Ha! You're right! I must have made a mistake when I thought I'd tried that. That actually makes more sense to me. I wondered for a moment why Python would convert that back to a character when printing it, but I figured that's just how it worked. All the more reason to point out to the OP that he's using the wrong version of Python for using 'b'. - I'll update my answer. Thanks!
In Python 2, byte strings are the default, so b'' == '' (b is optional). In Python 3, Unicode strings are the default so u'' == '' (u is optional).
Ha. Thanks Mark! Is there any way to get the default Python 2 behavior in Python 3? Since using 'b' doesn't give the same result for P2 as for P3, that must not be it.
1

Python 3 represents bytes as the equivalent ASCII character if the value of the byte is within the ASCII range, otherwise it displays the escaped hex value.

From the docs for the byte type:

Only ASCII characters are permitted in bytes literals (regardless of the declared source code encoding).
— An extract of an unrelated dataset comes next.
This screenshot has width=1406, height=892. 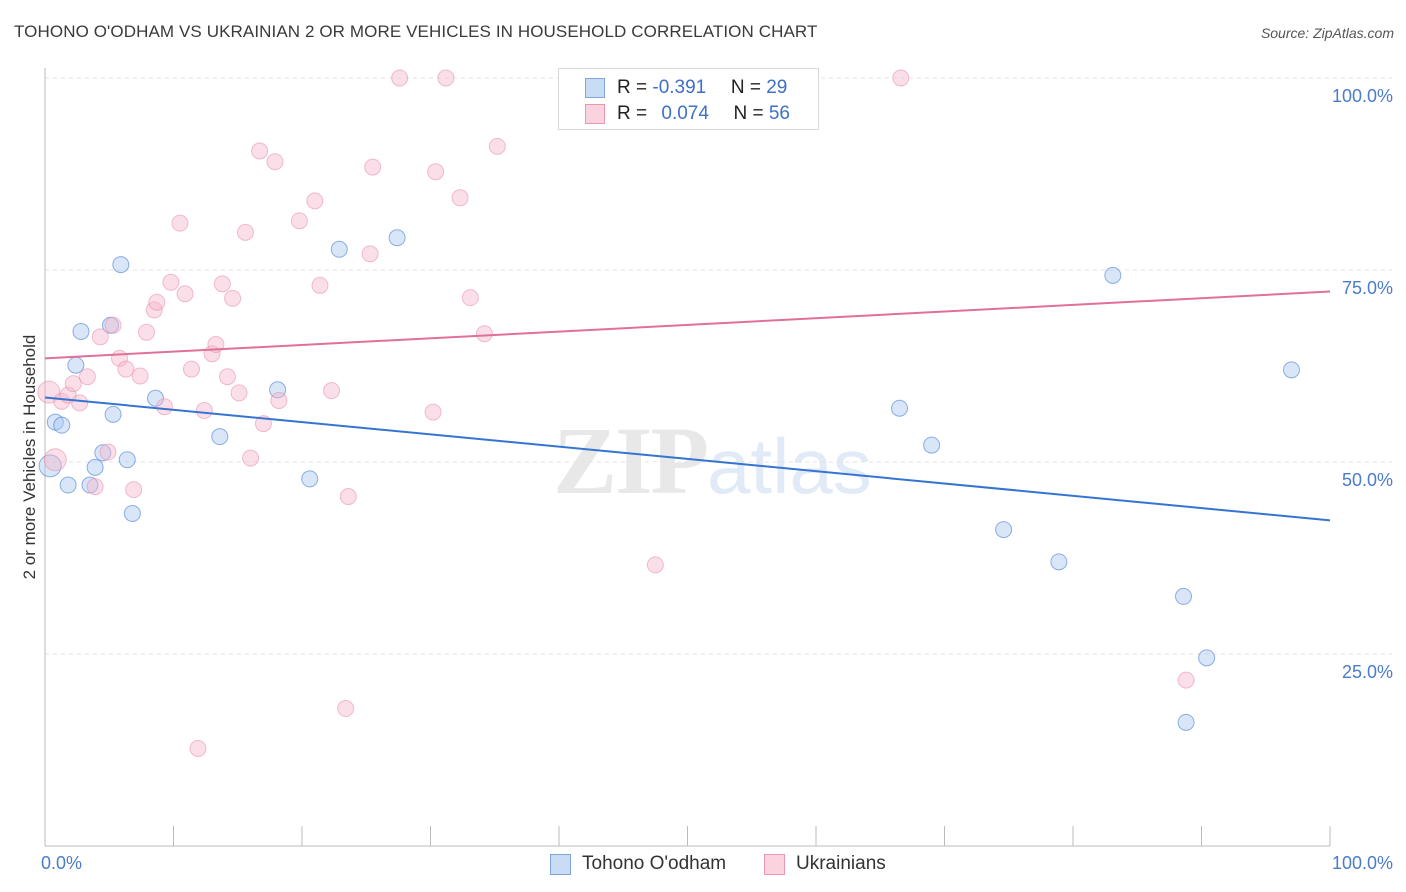 I want to click on watermark: ZIPatlas, so click(x=712, y=460).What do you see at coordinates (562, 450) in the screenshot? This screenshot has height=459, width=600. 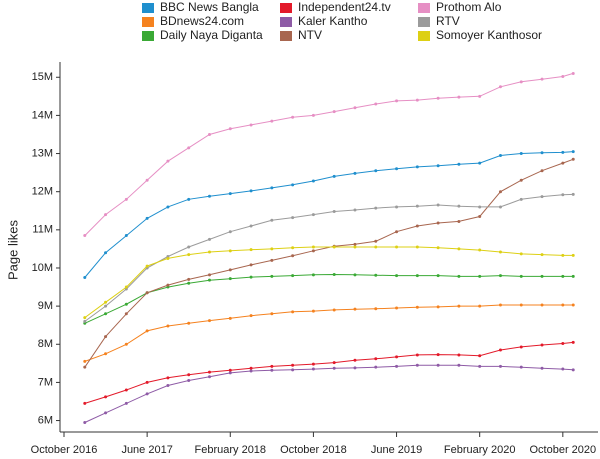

Any binary values over 127 must be entered into bytes literals using the appropriate escape sequence.

This is a deliberate design decision (from the same doc)

to emphasise that while many binary formats include ASCII based elements and can be usefully manipulated with some text-oriented algorithms, this is not generally the case for arbitrary binary data

The interpreter doesn't display characters for bytes outside the ASCII range because it cannot know whether the bytes are encoded as UTF-8, some other encoding, or even if they represent text data at all.

As user Steve points out in their answer, this behaviour is not related to encoding. It is not configurable; if you want to see the characters corresponding to a UTF-8 encoded bytestring, decode to str.